Kyle Stanford, an analyst with PitchBook, said the difference this year was that the huge checks and soaring valuations of 2021 were not happening. “Those were unsustainable,” he said.
The start-up market has now reached a kind of stalemate — particularly for the largest and most mature companies — which has led to a lack of action in new funding, said Mark Goldberg, an investor at Index Ventures. Many start-up founders don’t want to raise money these days at a price that values their company lower than it was once worth, while investors don’t want to pay the elevated prices of last year, he said. The result is stasis.
“It’s pretty much frozen,” Mr.

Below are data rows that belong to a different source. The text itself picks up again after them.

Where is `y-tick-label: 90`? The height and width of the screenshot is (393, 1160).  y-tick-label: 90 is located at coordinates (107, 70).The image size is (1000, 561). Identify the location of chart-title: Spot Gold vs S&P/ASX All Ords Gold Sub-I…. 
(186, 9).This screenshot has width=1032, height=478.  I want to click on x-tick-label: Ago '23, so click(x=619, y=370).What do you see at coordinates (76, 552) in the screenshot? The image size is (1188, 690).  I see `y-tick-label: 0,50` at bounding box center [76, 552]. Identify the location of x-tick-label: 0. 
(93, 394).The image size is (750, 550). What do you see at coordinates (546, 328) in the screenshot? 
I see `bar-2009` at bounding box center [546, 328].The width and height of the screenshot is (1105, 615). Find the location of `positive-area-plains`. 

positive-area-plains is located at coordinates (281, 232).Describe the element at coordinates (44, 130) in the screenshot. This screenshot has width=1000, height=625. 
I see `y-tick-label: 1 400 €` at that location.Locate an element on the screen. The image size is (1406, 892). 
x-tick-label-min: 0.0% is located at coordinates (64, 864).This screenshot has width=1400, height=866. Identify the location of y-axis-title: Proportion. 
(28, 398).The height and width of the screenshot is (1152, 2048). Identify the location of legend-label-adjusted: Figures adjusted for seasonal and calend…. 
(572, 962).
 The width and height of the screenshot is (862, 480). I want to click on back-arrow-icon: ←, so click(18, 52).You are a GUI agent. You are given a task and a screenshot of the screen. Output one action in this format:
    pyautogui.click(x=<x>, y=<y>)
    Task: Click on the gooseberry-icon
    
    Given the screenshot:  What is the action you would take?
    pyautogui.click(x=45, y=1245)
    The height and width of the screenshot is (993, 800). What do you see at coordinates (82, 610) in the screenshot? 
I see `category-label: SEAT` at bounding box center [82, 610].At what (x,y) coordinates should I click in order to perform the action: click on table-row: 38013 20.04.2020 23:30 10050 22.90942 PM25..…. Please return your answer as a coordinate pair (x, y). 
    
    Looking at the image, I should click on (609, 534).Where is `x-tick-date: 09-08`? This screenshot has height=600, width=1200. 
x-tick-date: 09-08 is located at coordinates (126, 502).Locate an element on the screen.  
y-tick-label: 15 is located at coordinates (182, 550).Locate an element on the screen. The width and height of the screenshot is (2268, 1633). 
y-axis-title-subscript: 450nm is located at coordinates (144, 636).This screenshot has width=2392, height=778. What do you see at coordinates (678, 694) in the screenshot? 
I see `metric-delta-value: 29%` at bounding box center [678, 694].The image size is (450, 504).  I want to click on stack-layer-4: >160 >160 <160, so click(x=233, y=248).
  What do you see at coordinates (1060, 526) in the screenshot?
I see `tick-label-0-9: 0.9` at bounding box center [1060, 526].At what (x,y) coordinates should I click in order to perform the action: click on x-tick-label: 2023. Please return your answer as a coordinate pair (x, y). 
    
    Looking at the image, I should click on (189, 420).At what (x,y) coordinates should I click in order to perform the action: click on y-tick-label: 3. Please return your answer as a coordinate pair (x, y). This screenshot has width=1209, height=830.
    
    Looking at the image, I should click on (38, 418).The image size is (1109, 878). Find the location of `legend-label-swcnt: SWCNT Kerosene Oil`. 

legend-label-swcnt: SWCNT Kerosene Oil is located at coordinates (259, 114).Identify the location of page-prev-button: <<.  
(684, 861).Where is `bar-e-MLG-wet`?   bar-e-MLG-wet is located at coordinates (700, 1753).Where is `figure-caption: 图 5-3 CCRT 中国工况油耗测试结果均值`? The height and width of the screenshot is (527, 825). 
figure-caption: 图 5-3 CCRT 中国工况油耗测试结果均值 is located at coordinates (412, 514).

Goldberg said.
Additionally, so many start-ups collected huge piles of cash during the recent boom times that few have needed to raise money this year, he said. That could change next year, when some of the companies start running low on cash. “The logjam will break at some point,” he said.
David Spreng, an investor at Runway Growth Capital, a venture debt investment firm, said he had seen a disconnect between investors and start-up executives over the state of the market.
“Pretty much every V.C. is sounding alarm bells,” he said. But, he added, “the management teams we’re talking to, they all seem to think: We’ll be fine, no worries.”
The one thing he has seen every company do, he said, is freeze its hiring. “When we start seeing companies miss their revenue goals, then it’s time to get a little worried,” he said.